-------- SUPPLIED PASSAGE --------
Tuesday, November 22, 2011

Gratitude

Every Spanksgiving my family gathers to share the holiday. My Mom makes the MOST AMAZING Hawaiian food...and oh, the anticipation for that and the traditional fare upon which we feast annually. Before we sit down to eat, we stand behind our designated chairs and one by one, we express our gratitude for the various precious people/things/lessons in our lives. And not to gush...well, actually, YES, to gush, I've been thinking more and more about how deeply thankful I feel for my children and my family. There've been some really HARD things that have transpired over the last year or so...and my Mom has managed to be a remarkable strength for me despite difficult aspects in her own life with her own health and responsibilities. My family members are some of my closest friends and I'm glad for it. I'm glad to be close to them. I'm happy to love them...and to know that they love me.
--------
- [REQUIREMENTS]
a: Decide whether each statement agrees with the gratitude post, answering yes or no and quoting the words that settle it: (i) the family stands behind assigned chairs before eating; (ii) the writer's Mom cooks Italian food; (iii) the writer counts family members among their closest friends.
b: Repeat everything in the gratitude post from "Every Spanksgiving my" down to "they love me.".
c: Go on with the gratitude post from the point where it ends.
The listing has nothing to do with this.
-------- GIVEN RECORDS --------
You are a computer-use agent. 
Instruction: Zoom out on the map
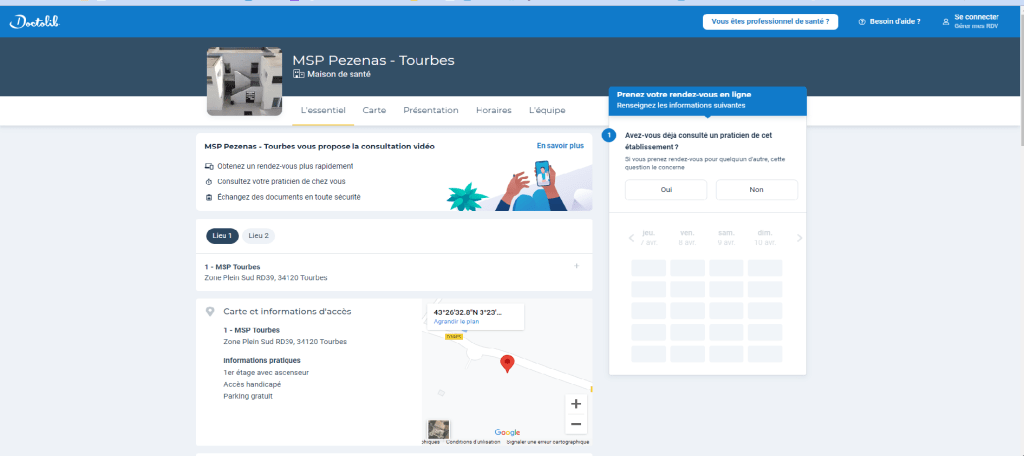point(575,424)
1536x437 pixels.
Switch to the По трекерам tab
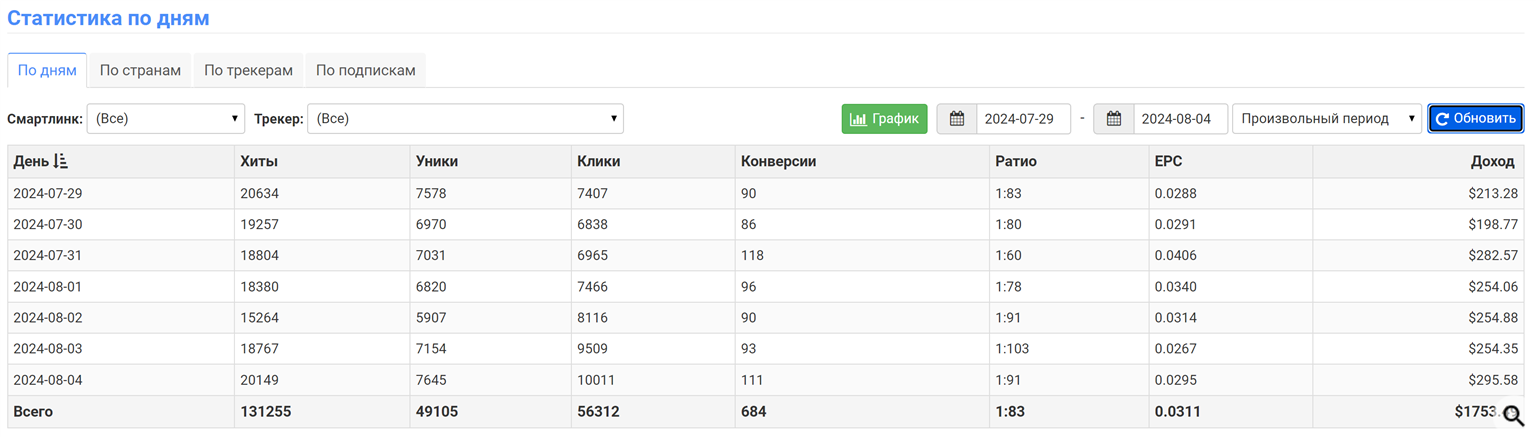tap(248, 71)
--------
-------- GIVEN RECORDS --------
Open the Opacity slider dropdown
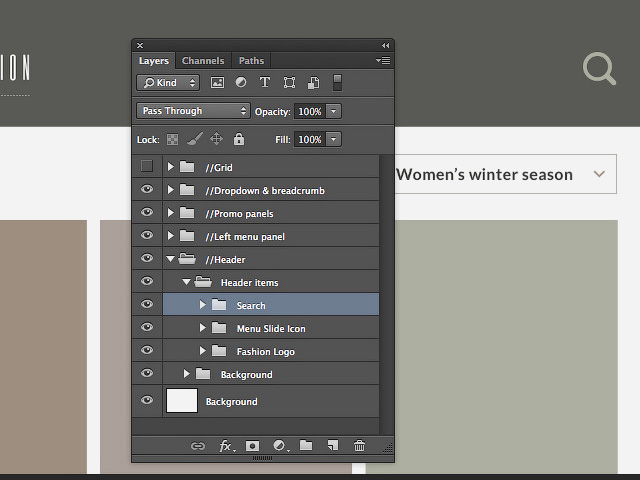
--------
-------- GIVEN RECORDS --------
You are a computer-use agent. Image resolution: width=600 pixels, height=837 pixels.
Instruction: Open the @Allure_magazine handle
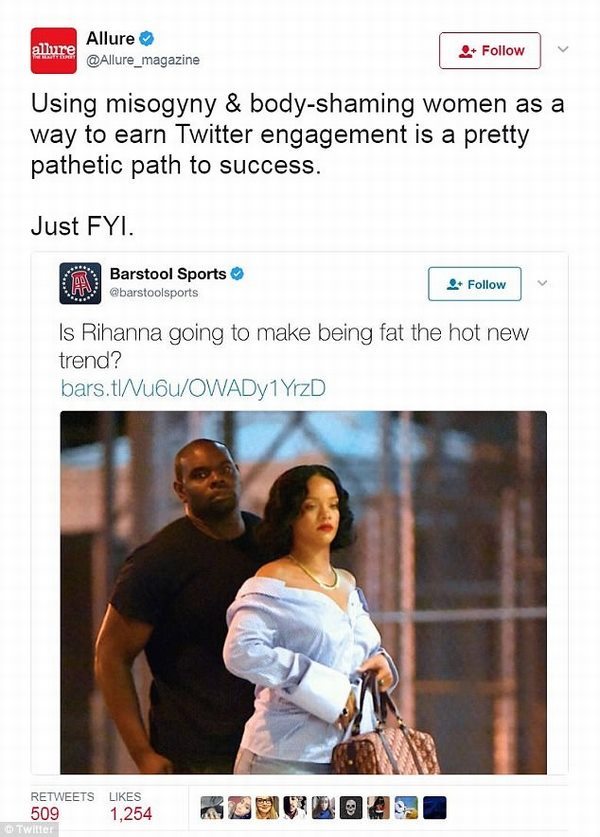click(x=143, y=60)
--------
- [TASK-BY-TASK ANSWERS]
a:
(i) Yes: "we stand behind our designated chairs"
(ii) No: "My Mom makes the MOST AMAZING Hawaiian food"
(iii) Yes: "My family members are some of my closest friends"

b:
Every Spanksgiving my family gathers to share the holiday. My Mom makes the MOST AMAZING Hawaiian food...and oh, the anticipation for that and the traditional fare upon which we feast annually. Before we sit down to eat, we stand behind our designated chairs and one by one, we express our gratitude for the various precious people/things/lessons in our lives. And not to gush...well, actually, YES, to gush, I've been thinking more and more about how deeply thankful I feel for my children and my family. There've been some really HARD things that have transpired over the last year or so...and my Mom has managed to be a remarkable strength for me despite difficult aspects in her own life with her own health and responsibilities. My family members are some of my closest friends and I'm glad for it. I'm glad to be close to them. I'm happy to love them...and to know that they love me.

c:
I don't know where things will be next year. I don't know what will happen. I have no idea about work, or love or...whatever...but I know that I'll always have these little faces in my life...and I know that no matter what, I'll have people in my life who are there for me...and have taught me to be there for others.

This holiday season, take a little time to think on the tendernesses that have calmed a personal storm...made sense of the confusion...brought peace to the calamity. No matter the circumstances, rest assured there are people who care, people to whom you matter and are known. Breathe a little deeper. Be a little easier with yourself. Be grateful. xo

Wednesday, August 17, 2011

Wishes

Facebook is my friend. I like it. I know how to use it along with the rest of the Internet. Every so often in my effective searching I run across things that I wish I didn't know...and no, it's not nasty stuff. It's finding houses that belonged to people that I know posted on real estate sites...for a fraction of what they paid...and ended up losing. These are the days I wish I had a few hundred grand stuffed away to buy back a house...I would do that.

It's stumbling across people who at one point in time changed the whole structure of my family with their selfish choices...I'm not mad or angry...and it's not that I'm wasting judgment or emotion on them...it's just a strange hind-sight thing.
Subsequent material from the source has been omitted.